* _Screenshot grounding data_

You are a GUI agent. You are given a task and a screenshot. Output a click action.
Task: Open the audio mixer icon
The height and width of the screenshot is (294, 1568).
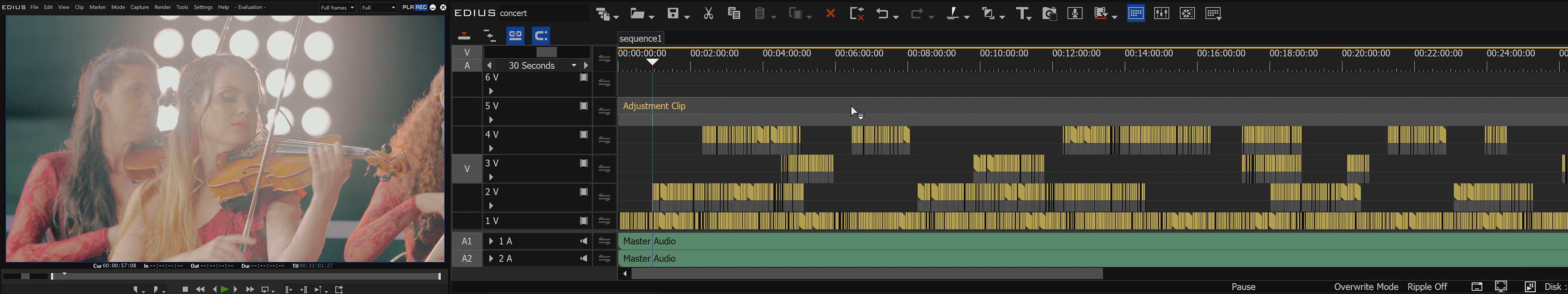[1161, 13]
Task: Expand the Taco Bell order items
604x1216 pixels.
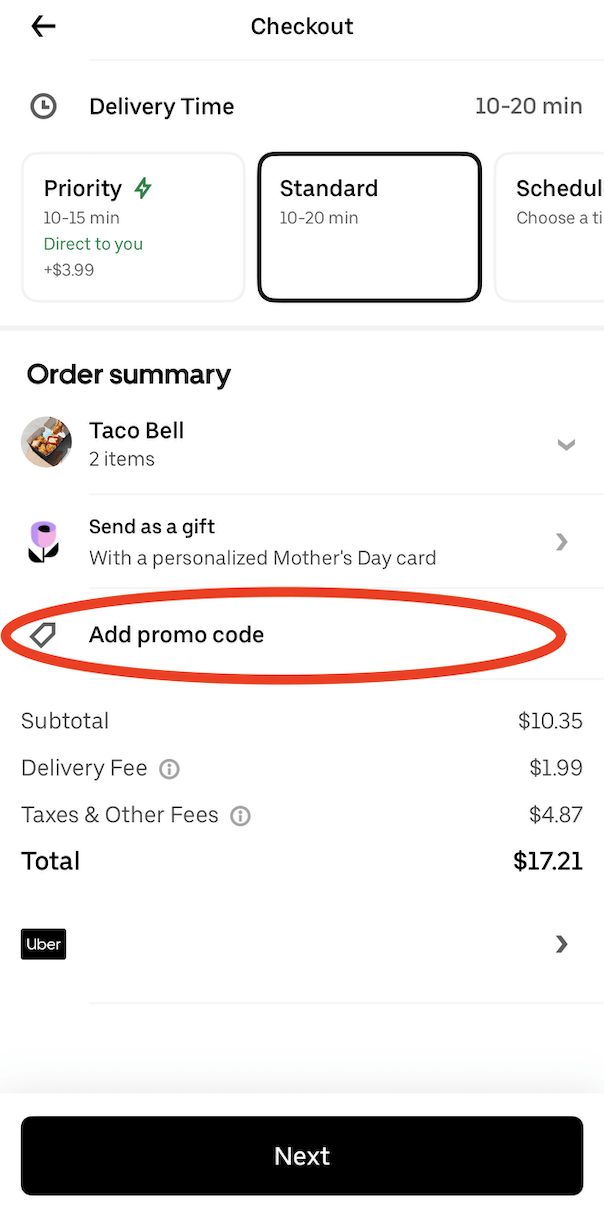Action: [567, 445]
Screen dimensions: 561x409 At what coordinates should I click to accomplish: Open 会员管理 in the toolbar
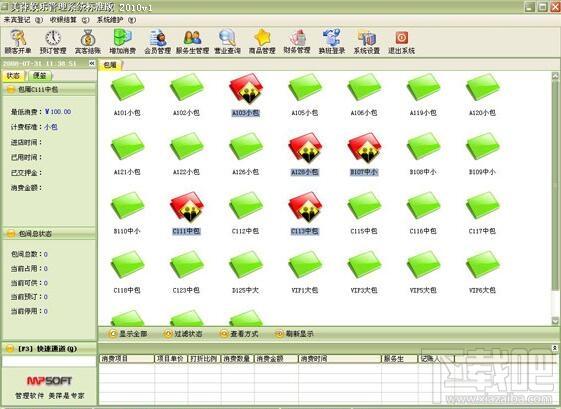click(157, 42)
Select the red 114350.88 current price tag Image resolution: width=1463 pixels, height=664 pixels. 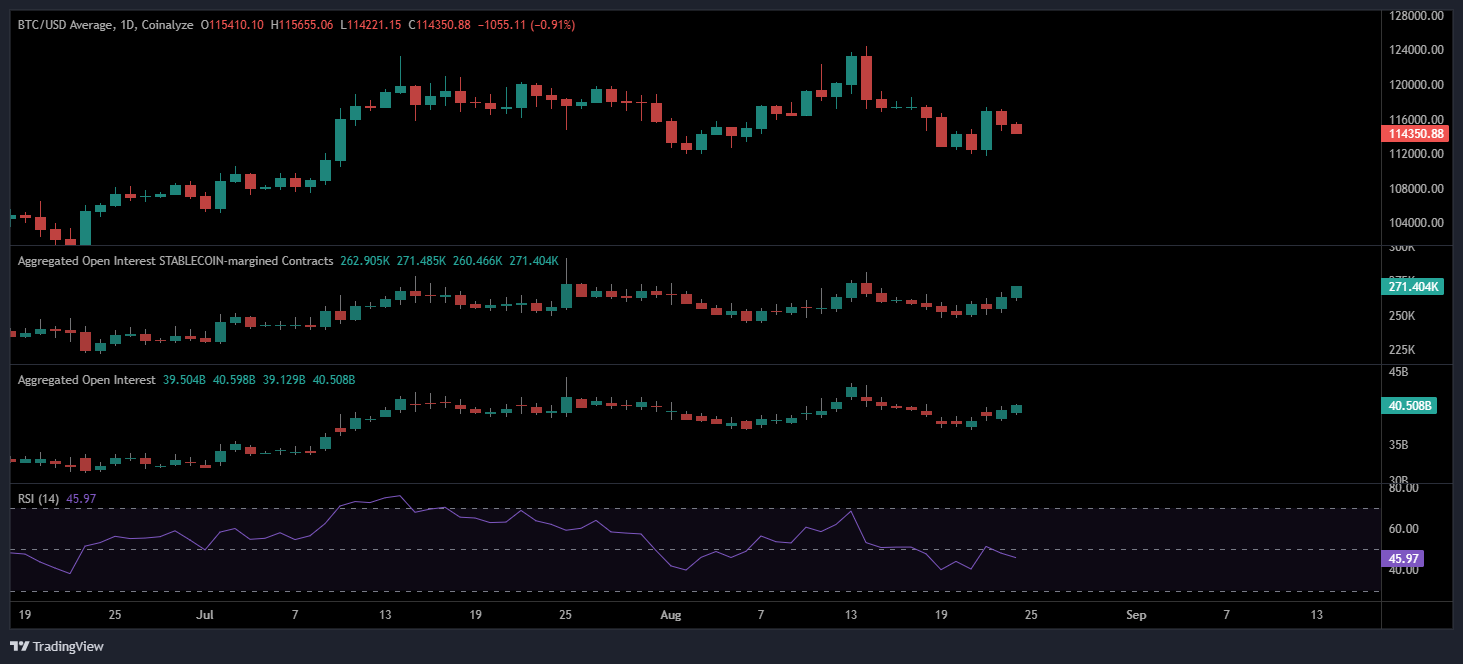(x=1410, y=133)
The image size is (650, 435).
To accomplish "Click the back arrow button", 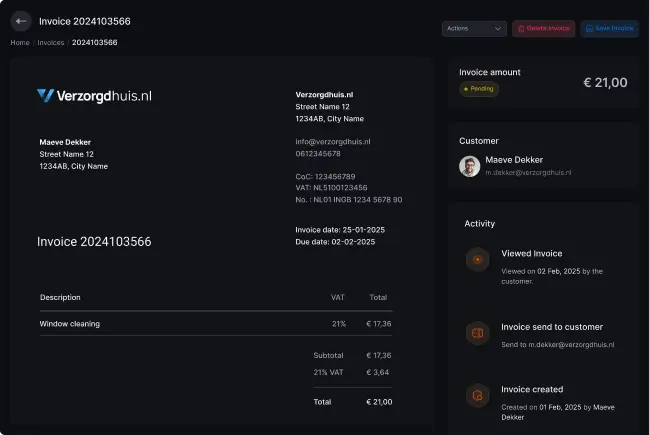I will (x=21, y=21).
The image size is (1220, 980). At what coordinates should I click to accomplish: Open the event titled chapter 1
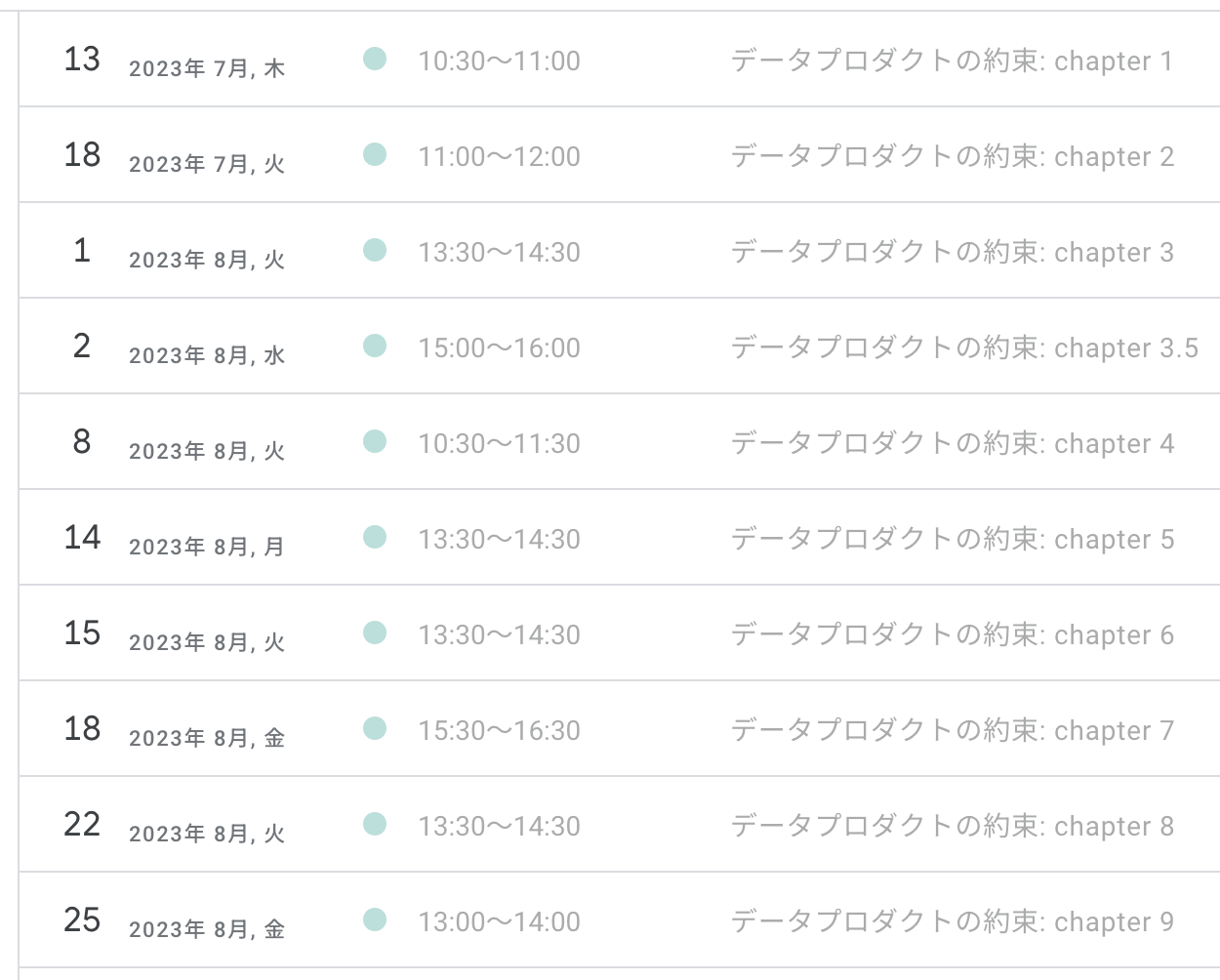pos(951,61)

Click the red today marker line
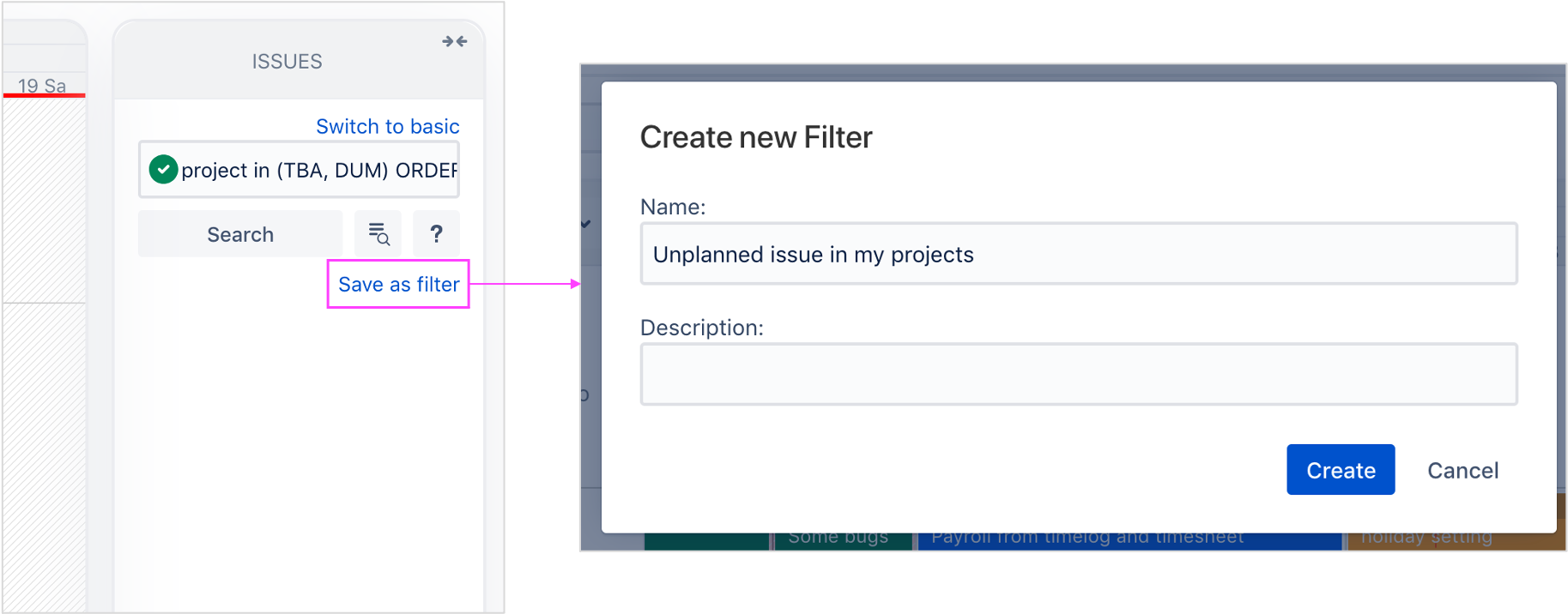coord(43,95)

* _WORK TO BE COMPLETED_
Your output should be exactly the lines of the records above from the one with "The image size is (1220, 980)." through the last, both ends included, with pictures excluded.

* _OUTPUT FOR THIS EXERCISE_
The image size is (1220, 980). At what coordinates should I click to accomplish: Open the event titled chapter 1
pos(951,61)

Click the red today marker line
coord(43,95)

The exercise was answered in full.